Si l’action se passe en 1585, au temps de l’Invincible Armada et de la guerre imminente entre l’Angleterre d’Elizabeth Ière et l’Espagne de Philippe II, les sous-entendus politiques contemporains (signés Howard Koch, qui fut aussi l’un des scénaristes de Casablanca en 1942) sont clairs. D’ailleurs, à la différence des Aventures de Robin des Bois, L’Aigle des mers ne s’achève pas sur le baiser final du héros et de l’héroïne, mais sur le discours d’Elizabeth Ière, engageant son pays dans la guerre. En 1940, on peut facilement voir une image d’Hitler dans Philippe II, le souverain espagnol assoiffé de domination et de pouvoir. Les Aigles des Mers, pirates anglais qui combattent illégalement pour le compte de leur souveraine, sont les premiers résistants à l’oppression nazie. Quant à Elizabeth Ière, prête à croire jusqu’au bout à l’amitié et à la sincérité de Philippe II, elle représente les nations aveugles au danger qui rôde. Ce n’est pas un hasard si la Warner produisit ce film : les frères Warner étaient à la pointe des défenseurs de l’engagement américain dans la Seconde Guerre mondiale.

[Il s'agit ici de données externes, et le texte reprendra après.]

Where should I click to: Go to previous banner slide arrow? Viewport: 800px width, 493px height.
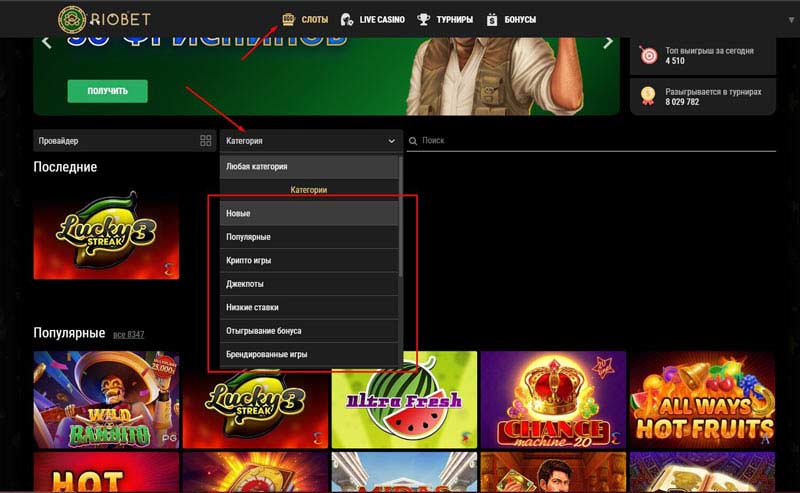(46, 43)
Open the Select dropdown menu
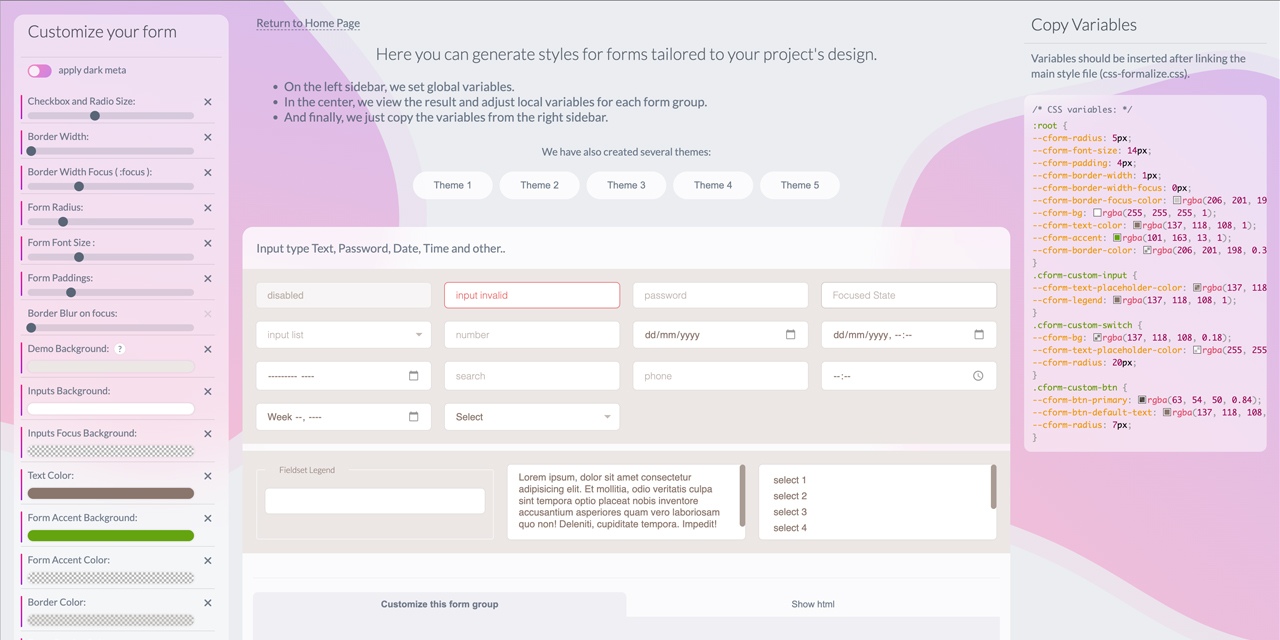1280x640 pixels. [x=532, y=417]
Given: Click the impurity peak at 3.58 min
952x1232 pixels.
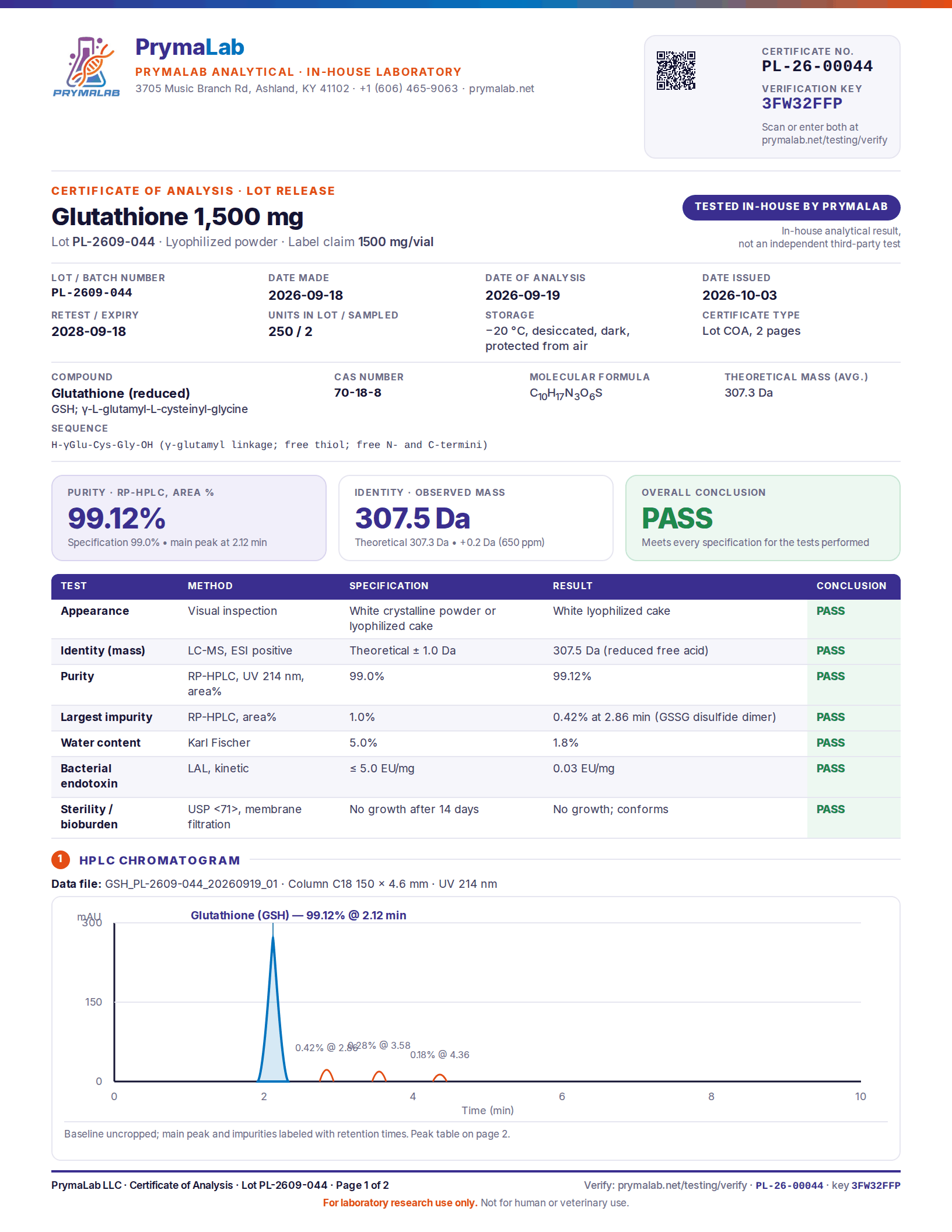Looking at the screenshot, I should [x=379, y=1076].
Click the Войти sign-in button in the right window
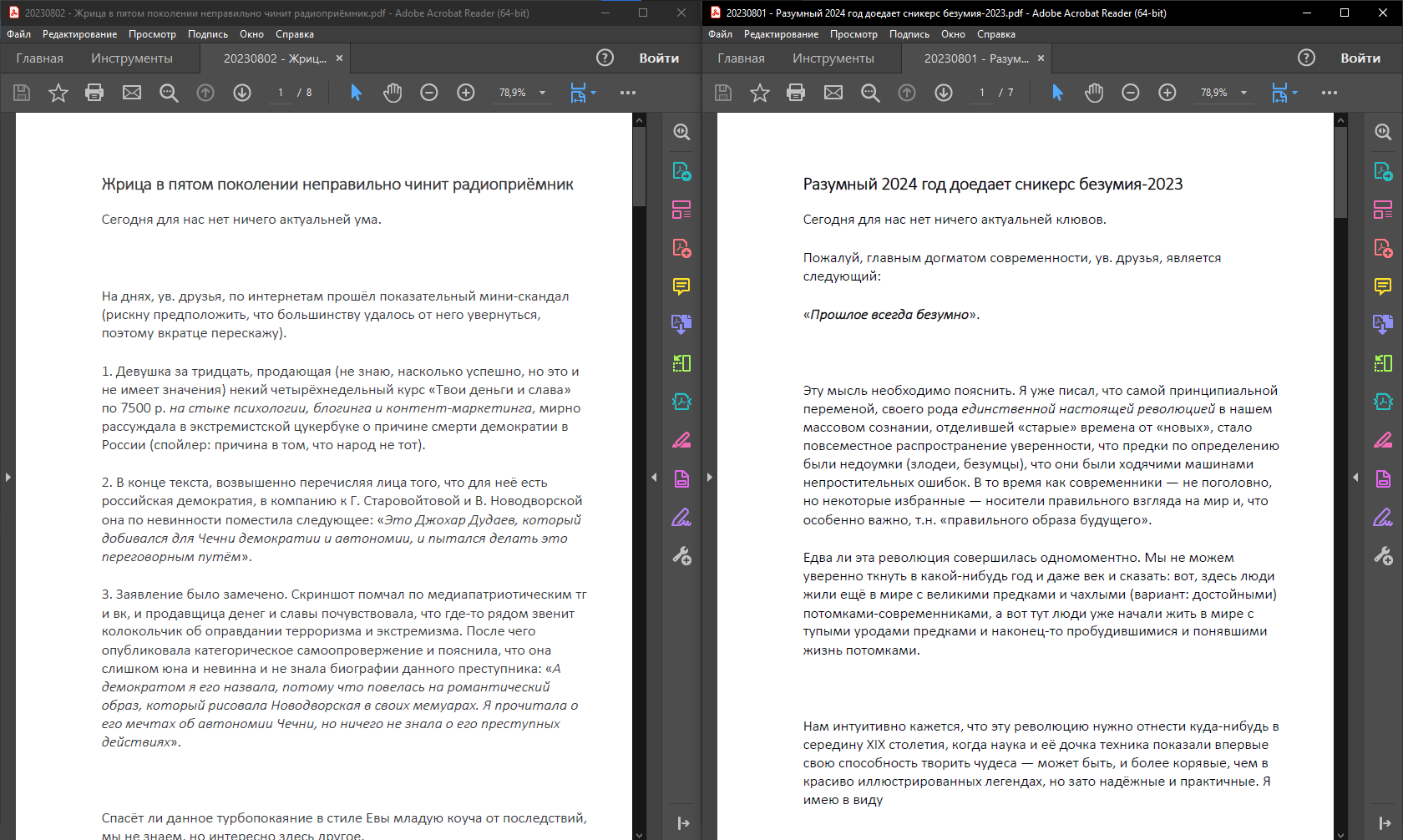Viewport: 1403px width, 840px height. click(x=1360, y=58)
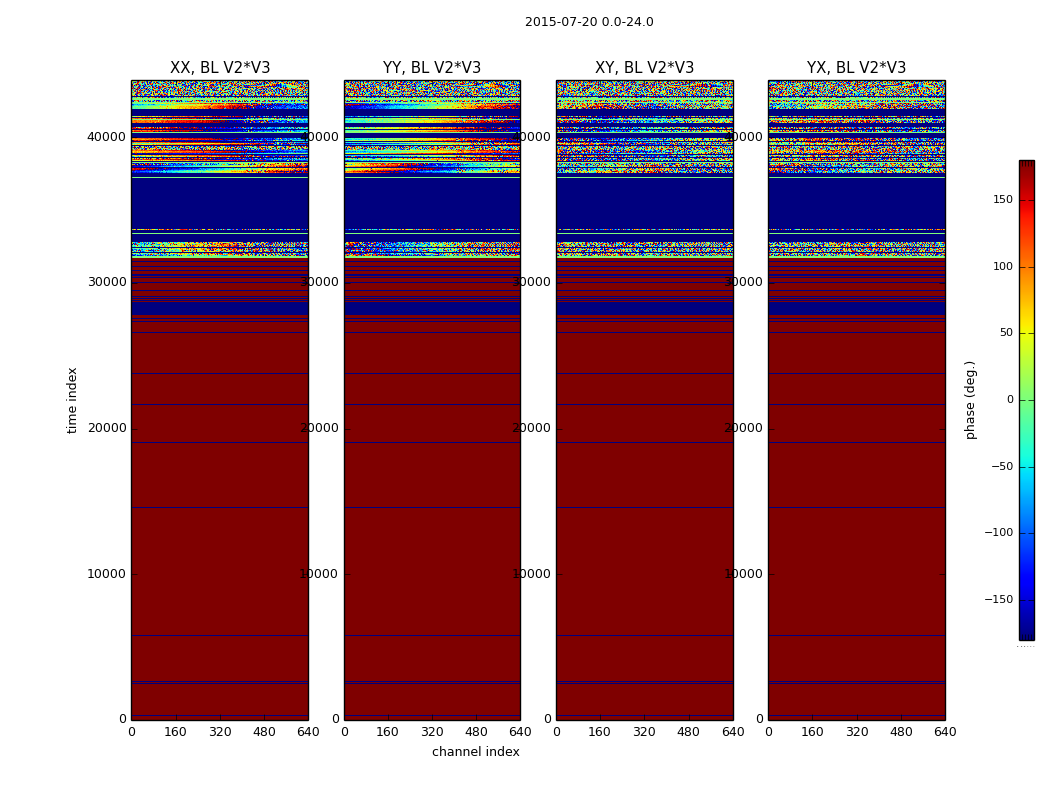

L’Aigle des mers est ainsi représentatif d’une époque où le film d’aventures n’était pas seulement considéré comme un divertissement de bas étage, destiné à remplir les poches des producteurs, mais aussi une œuvre digne de conscience politique.
On conseillera donc aux adeptes de Johnny Depp d’aller faire un tour du côté de chez Sir Errol Flynn. Ils ne seront pas déçus.